Becks Fisher M.A. (Cantab), MB BChir, MRCP (UK), MRCGP, FHEA spent her fellowship at the University of California, San Francisco, mentored by Urmimala Sarkar, M.D., M.P.H., (Professor, Division of General Internal Medicine; Associate Chair for Faculty Experience, Department of Medicine; Associate Director, UCSF Center for Vulnerable Populations, San Francisco General Hospital) and Julia Adler-Milstein, Ph.D., (Professor of Medicine, Chief of the Division of Clinical Informatics, and Director, Center for Clinical Informatics and Improvement Research, UCSF School of Medicine). She has returned to her post at the Health Foundation and continues as a part time GP.
As a general practitioner in a deprived urban area, as well as a senior policy fellow at the Health Foundation, Becks chose to study the Organization and Management of Primary Care: Lessons from US health systems
Becks leads the Health Foundation’s work on general practice. She is particularly interested in how health policy can support equitable provision of primary care services and in models of care and payment for general practice. She has served on multiple national advisory groups, including NHS England’s health inequalities in primary care advisory group, and the National Vaccine Equalities Committee for the COVID vaccine rollout. Fisher is a cofounder of Next Generation GP, a national leadership program for early-career GPs in the U.K. She was previously a National Medical Directors clinical fellow to Sir Bruce Keogh, and an academic clinical fellow at the University of Oxford, where she held a teaching fellowship at Green Templeton College. She completed her medical training at the University of Cambridge, where she graduated with the Roger Morris Prize for medicine and surgery.
Becks’ project started from the premise that The United States and the United Kingdom share challenges regarding the delivery of high-quality primary care. Neither country has enough primary care physicians. Both have scope to improve the organization and management of primary care within their health systems. In the U.K., the “partnership model” of general practice is increasingly precarious. National policy is towards greater integration of primary, secondary, and social care, but what this will look like — in terms of the organization and management of general practice — is unclear. Policymakers are grappling with interrelated sets of questions. First, around the optimal size and scale of practices – and the infrastructure required to support practices of different sizes, and second around how to balance increased patient demand with the pressing need to reduce GP workload and increase job satisfaction. Considerations about how best to organize, manage and support primary care are at the heart of these questions.

Dataset excerpts
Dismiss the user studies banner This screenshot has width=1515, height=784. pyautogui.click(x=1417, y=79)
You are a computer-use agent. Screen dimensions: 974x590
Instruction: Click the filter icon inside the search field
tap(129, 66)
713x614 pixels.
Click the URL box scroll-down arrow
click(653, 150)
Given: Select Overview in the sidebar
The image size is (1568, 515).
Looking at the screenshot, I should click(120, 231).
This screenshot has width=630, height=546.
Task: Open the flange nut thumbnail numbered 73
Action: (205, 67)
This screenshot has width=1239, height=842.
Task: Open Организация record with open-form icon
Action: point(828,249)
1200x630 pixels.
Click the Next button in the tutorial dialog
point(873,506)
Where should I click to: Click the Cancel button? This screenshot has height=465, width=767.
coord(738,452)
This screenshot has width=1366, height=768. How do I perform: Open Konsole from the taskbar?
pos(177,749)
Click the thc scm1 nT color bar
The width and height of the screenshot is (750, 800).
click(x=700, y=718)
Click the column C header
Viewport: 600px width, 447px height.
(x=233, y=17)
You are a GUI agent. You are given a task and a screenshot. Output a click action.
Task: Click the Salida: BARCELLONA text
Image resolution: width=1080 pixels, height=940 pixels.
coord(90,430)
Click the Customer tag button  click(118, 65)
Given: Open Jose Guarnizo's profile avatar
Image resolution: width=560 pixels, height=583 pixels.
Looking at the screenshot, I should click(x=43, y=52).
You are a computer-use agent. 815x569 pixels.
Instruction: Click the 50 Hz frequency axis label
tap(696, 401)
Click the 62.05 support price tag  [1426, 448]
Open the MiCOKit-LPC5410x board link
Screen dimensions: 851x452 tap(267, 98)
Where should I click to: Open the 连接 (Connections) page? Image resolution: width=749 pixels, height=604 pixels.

## EXERCISES
**1)** In the profile of Becks Fisher, which prize did she receive when she graduated from the University of Cambridge?
**2)** Quote the profile of Becks Fisher from "Becks Fisher M.A." to "part time GP.".
**3)** Write what comes next in the profile of Becks Fisher, picking up after its last sentence.
The records are separate from the profile of Becks Fisher.

## TASK RESULTS
**1)** The Roger Morris Prize for medicine and surgery.

**2)**
Becks Fisher M.A. (Cantab), MB BChir, MRCP (UK), MRCGP, FHEA spent her fellowship at the University of California, San Francisco, mentored by Urmimala Sarkar, M.D., M.P.H., (Professor, Division of General Internal Medicine; Associate Chair for Faculty Experience, Department of Medicine; Associate Director, UCSF Center for Vulnerable Populations, San Francisco General Hospital) and Julia Adler-Milstein, Ph.D., (Professor of Medicine, Chief of the Division of Clinical Informatics, and Director, Center for Clinical Informatics and Improvement Research, UCSF School of Medicine). She has returned to her post at the Health Foundation and continues as a part time GP.

**3)**
Becks’ work studied a range of organizations delivering, managing or supporting primary care in the US, to interrogate the following themes:
- Management and organization of primary care systems
- Strategies to recruit and retain primary care physicians
- The impact of integration (of primary care with other community or secondary care services) on care provision
- Primary care physician representation
Becks conducted 11 case studies across a range of organizations delivering – or providing support to – primary care in the US. Four dominant themes emerged: the importance of scale in administrative efficiency, the role of hierarchy in management, transitions towards team-based care, and the importance of systematising approaches to improving primary care provider job quality. This research supports three new priorities for NHS England. 1) To better support scaled up ‘back-office’ functions in general practice via primary care networks, or integrated care systems. 2) To raise awareness of the newly-funded medical assistant role, and offer implementation support to practices moving to team-based care models. 3) To commission the development and roll-out of a national primary care staff satisfaction survey.